Goal of the exercise
Copy everything from the line containing "[Quick Search] (316, 21)" down to the line containing "Tools & Hardware (23, 438)", replacing "Pens" with "Pencils" and leaving all else unchanged.

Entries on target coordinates
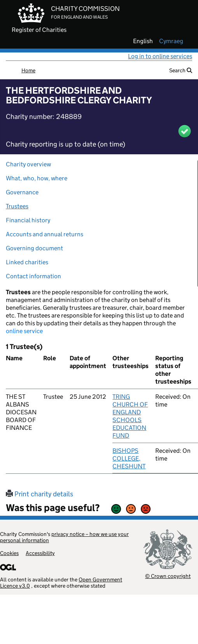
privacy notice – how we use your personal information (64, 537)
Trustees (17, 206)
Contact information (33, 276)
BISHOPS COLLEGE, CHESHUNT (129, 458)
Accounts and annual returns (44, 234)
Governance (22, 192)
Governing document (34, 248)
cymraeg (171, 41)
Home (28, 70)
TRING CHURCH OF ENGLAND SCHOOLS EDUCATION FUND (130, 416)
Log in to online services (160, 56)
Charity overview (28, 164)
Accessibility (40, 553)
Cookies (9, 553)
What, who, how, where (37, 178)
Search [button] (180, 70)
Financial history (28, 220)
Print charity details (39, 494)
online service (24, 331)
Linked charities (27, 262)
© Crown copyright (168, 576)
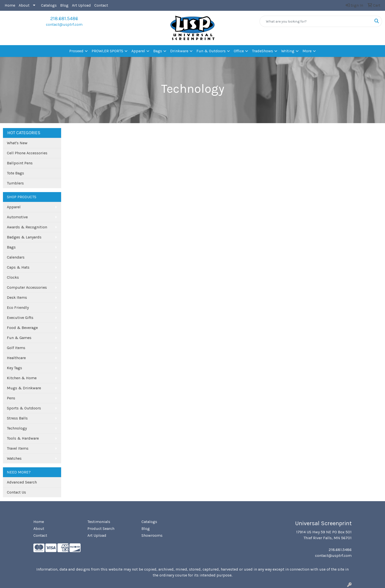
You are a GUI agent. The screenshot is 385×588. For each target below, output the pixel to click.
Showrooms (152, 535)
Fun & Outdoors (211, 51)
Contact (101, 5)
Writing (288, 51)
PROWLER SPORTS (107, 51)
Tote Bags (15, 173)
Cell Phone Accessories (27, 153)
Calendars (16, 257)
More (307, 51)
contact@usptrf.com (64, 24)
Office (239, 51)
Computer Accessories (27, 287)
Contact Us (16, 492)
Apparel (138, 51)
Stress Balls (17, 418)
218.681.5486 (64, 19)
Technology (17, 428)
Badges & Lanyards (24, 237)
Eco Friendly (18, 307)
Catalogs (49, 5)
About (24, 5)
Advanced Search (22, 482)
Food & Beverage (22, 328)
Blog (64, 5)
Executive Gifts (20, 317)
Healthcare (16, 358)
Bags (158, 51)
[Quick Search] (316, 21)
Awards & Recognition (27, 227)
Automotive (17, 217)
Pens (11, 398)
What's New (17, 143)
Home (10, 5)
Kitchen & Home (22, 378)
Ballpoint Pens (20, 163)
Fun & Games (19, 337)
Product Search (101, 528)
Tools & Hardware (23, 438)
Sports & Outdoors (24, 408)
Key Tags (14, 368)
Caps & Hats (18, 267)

* * *

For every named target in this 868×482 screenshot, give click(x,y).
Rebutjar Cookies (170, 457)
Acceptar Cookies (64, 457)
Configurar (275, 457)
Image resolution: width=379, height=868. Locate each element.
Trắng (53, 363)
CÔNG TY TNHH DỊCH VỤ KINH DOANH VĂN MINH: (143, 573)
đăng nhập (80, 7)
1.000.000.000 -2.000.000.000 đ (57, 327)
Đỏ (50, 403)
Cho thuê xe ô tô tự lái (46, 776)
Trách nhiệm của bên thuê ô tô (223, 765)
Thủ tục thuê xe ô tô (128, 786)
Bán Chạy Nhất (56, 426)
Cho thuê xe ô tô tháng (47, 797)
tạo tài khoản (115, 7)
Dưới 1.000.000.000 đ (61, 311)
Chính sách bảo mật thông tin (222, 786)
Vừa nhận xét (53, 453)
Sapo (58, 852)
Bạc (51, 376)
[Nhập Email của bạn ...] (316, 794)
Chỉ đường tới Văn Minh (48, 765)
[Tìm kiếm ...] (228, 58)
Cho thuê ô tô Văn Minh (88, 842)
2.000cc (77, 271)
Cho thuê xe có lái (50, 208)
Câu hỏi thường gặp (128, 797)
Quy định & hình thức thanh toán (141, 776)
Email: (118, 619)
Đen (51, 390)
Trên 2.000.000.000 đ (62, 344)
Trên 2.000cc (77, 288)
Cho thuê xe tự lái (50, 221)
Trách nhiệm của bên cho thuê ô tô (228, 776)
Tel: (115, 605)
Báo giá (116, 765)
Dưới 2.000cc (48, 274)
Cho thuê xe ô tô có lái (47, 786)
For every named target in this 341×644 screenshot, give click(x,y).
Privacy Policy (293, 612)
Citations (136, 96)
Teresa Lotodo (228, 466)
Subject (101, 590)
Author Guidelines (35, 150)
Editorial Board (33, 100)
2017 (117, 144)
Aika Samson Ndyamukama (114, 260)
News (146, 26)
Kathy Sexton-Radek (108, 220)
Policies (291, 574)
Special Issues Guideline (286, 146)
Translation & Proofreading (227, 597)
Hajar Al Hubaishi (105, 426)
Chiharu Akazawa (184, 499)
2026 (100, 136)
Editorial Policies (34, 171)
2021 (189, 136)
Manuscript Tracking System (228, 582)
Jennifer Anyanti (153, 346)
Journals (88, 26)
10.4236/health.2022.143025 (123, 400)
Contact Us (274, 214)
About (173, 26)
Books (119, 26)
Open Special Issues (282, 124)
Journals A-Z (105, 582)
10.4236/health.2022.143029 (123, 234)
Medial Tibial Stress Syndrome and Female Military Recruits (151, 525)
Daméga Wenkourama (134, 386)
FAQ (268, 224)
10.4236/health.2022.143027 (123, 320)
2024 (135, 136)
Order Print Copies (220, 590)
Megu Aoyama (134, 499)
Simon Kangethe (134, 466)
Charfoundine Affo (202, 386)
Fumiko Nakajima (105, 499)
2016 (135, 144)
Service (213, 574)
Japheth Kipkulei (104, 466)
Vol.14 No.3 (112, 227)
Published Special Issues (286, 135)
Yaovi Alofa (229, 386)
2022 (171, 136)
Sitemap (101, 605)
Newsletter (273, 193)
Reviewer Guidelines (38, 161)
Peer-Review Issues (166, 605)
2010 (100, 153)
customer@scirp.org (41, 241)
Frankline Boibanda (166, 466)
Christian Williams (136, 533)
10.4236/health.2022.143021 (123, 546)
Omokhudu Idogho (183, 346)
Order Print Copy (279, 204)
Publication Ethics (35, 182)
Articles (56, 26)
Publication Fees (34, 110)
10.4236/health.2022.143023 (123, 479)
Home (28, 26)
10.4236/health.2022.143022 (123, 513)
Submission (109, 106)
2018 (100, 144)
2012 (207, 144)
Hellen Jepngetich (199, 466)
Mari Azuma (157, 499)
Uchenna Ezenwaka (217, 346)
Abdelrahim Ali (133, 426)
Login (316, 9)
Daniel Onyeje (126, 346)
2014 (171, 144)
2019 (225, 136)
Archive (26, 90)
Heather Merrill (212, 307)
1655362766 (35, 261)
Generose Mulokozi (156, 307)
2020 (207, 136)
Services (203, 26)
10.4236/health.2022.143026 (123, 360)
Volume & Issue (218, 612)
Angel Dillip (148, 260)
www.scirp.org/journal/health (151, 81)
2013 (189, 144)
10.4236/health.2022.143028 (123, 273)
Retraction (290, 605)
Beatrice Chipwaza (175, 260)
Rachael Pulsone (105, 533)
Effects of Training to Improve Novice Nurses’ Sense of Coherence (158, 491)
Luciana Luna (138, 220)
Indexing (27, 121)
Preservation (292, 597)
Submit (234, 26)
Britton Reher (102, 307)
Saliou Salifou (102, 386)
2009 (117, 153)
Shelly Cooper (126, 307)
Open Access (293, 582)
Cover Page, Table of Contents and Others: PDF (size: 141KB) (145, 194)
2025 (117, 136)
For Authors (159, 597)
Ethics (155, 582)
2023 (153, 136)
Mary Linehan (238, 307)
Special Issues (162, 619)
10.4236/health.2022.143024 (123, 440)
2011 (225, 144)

...

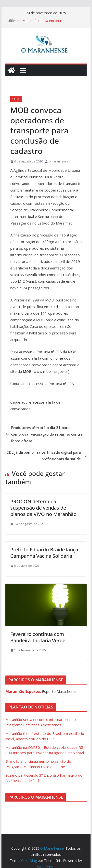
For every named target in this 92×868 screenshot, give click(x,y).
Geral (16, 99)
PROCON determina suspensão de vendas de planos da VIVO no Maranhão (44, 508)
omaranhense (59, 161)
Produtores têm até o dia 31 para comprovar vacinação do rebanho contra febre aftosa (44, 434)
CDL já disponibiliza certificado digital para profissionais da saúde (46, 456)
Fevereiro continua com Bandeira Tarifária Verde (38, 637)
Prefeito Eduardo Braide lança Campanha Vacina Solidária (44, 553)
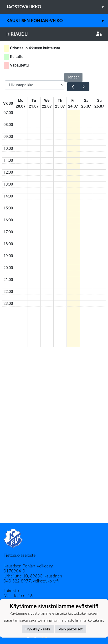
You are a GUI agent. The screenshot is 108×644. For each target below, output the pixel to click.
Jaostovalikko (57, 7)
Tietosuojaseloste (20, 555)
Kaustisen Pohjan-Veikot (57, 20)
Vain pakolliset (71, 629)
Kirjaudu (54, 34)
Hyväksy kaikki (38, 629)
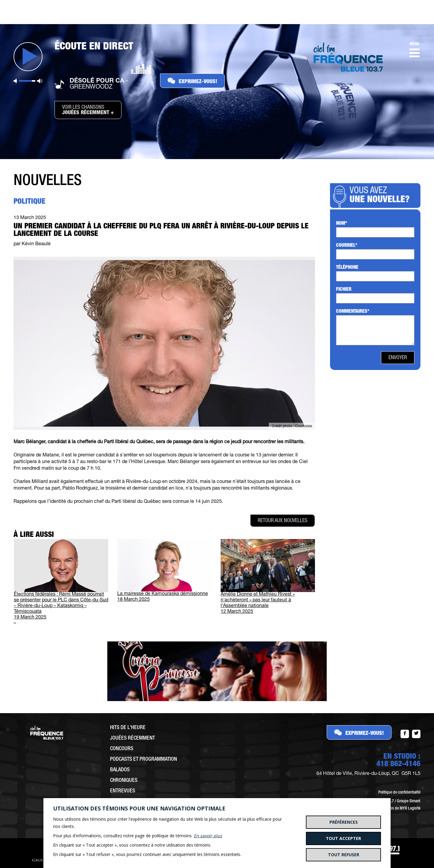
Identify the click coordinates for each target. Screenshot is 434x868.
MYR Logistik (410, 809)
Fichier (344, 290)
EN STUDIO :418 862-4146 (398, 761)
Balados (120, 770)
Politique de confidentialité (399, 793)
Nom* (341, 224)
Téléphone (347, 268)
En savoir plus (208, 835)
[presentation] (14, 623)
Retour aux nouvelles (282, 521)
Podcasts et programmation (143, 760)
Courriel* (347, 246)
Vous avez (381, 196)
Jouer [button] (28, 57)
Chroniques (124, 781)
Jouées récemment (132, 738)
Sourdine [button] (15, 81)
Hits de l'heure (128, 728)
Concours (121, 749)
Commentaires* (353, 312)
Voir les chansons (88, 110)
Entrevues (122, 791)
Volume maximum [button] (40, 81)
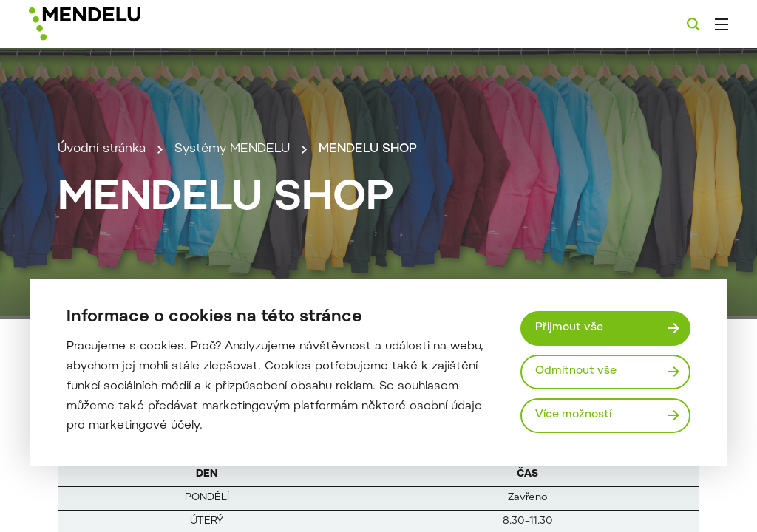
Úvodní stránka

Problem solution
[Quick Search] (316, 21)
Awards & Recognition (27, 227)
Automotive (17, 217)
Pencils (11, 398)
What's New (17, 143)
Home (10, 5)
Kitchen & Home (22, 378)
Ballpoint Pencils (20, 163)
Fun & Games (19, 337)
Product Search (101, 528)
Tools & Hardware (23, 438)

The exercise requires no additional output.